A decade after Disneyland opened, and with the swamps being drained for Disney World, Old Uncle Walt hiked up an incline in California’s Mineral King valley to announce his next plan. Accompanied by California Gov. Edmund Brown, Walt Disney declared his intention to turn the valley into a family-friendly resort. It would become one of his few abject failures.
The thwarted project is the subject of Disneyland on the Mountain by journalists Greg Glasgow and Kathryn Mayer. The book will remind film buffs of Disney’s enormous role in shaping perceptions of the natural world. His animation raised generations of children on idyllic visions of nature and animals, a subterranean stream feeding the ecological movement that surfaced in the ‘60s. The irony is that Disney’s dream for Mineral King valley was defeated by the movement he helped inspire.
Disney grew up on a Missouri farm and filled his early cartoons with cows, horses, goats and chickens before inventing Mickey Mouse. “Walt understood the power of animals to evoke emotion and provoke a response from audiences,” the authors write. They check off the wealth of animal characters in such groundbreaking animated features as Snow White and Fantasia. “Disney animators already knew how demanding Walt could be” before work began on Bambi. Disney employed painter-sculptor Rico Lebrun to teach his animators the fundamentals of animal anatomy to make the creatures’ motion more realistic, and Tyrus Wong to paint impressionistic backdrops reminiscent of Song dynasty art.

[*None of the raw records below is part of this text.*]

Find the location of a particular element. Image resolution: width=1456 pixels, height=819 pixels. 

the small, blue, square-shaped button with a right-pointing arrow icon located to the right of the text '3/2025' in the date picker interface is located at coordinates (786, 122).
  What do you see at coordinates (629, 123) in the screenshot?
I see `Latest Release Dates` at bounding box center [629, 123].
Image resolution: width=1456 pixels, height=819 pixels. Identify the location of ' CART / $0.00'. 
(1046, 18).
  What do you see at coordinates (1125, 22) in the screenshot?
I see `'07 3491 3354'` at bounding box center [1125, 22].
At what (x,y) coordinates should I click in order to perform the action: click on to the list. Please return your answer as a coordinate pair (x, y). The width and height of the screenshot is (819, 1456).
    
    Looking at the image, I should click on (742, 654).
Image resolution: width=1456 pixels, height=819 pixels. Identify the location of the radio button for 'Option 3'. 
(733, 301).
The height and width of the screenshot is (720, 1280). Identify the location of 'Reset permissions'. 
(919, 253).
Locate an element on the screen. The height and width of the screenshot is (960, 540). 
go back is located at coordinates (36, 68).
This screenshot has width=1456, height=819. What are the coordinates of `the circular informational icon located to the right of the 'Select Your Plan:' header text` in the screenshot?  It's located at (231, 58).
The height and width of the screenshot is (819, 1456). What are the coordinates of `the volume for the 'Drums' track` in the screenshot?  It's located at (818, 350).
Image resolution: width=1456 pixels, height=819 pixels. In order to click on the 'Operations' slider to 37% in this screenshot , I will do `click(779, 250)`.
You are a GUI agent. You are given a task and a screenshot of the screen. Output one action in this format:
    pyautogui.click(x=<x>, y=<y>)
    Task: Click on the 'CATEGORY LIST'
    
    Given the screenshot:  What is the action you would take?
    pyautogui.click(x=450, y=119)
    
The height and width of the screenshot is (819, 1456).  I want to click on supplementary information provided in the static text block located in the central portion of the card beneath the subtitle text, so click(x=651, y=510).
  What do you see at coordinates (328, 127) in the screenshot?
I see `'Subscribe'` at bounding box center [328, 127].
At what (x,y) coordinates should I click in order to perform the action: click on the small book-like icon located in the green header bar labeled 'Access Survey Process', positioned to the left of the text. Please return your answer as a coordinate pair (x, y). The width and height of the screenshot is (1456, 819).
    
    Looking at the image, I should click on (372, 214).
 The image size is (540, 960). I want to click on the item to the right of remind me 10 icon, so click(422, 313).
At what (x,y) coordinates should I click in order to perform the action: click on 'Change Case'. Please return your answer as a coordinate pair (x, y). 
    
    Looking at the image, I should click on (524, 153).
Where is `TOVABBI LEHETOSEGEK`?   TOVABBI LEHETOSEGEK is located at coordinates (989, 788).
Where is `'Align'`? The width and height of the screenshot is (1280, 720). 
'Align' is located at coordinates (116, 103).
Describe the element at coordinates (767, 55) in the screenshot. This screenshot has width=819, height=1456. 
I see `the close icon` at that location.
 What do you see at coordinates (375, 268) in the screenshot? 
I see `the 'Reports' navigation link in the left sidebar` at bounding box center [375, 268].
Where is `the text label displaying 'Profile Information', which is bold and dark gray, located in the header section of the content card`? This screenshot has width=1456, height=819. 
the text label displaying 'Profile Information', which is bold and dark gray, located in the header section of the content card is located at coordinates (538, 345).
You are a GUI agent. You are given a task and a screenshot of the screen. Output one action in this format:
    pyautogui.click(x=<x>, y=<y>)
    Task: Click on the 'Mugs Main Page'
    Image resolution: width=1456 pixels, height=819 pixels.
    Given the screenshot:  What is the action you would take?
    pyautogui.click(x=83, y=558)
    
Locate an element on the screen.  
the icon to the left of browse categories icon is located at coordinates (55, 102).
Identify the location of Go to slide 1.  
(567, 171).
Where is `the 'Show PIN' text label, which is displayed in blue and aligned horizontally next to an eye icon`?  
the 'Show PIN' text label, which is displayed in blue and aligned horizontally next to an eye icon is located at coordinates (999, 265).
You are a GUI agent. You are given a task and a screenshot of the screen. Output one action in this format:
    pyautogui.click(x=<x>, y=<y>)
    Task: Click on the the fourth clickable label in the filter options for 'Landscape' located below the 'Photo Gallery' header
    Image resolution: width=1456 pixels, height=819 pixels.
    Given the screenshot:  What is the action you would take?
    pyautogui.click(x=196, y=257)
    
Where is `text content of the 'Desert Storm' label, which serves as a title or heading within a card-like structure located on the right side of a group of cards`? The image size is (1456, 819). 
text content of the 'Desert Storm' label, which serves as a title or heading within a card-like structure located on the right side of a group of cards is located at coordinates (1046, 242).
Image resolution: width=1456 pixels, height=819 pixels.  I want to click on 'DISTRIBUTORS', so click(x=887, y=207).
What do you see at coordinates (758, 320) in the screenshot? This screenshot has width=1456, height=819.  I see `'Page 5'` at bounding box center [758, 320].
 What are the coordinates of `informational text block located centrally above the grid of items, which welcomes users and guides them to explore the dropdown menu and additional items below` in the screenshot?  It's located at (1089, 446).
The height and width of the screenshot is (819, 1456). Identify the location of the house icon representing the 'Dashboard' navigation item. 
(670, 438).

From 1948-1963, Disney produced documentaries on animals, winning eight Oscars for the series. Those films were not entirely without controversy. The Vanishing Prairie (1954) was banned in New York for showing a buffalo giving birth. His documentaries tended to endow the animals with human characteristics, perhaps to the detriment of truth. There was one notorious gaffe that became fixed in folklore. The cinematographers of White Wilderness (1958) staged a memorable scene showing lemmings racing off an icy cliff. Lemmings in the real world are not suicidal.
Active for years in the National Wildlife Federation, Disney was surprised by the negative response to his Mineral King resort He even promised to minimize the project’s human footprint but to no avail. The campaign against him came from the grassroots, led by Jean Koch and her husband, who owned a cabin in the valley. It was David hurling stones at Goliath, but the Sierra Club became interested and challenged the resort scheme in court. The battle dragged on for years. Disney’s loss influenced the direction of environmental law and yet, his plan became a model for developing “family-friendly” resorts in other regions.
Disneyland on the Mountain: Walt, the Environmentalists, and the Ski Resort that Never Was is published by Rowland & Littlefield.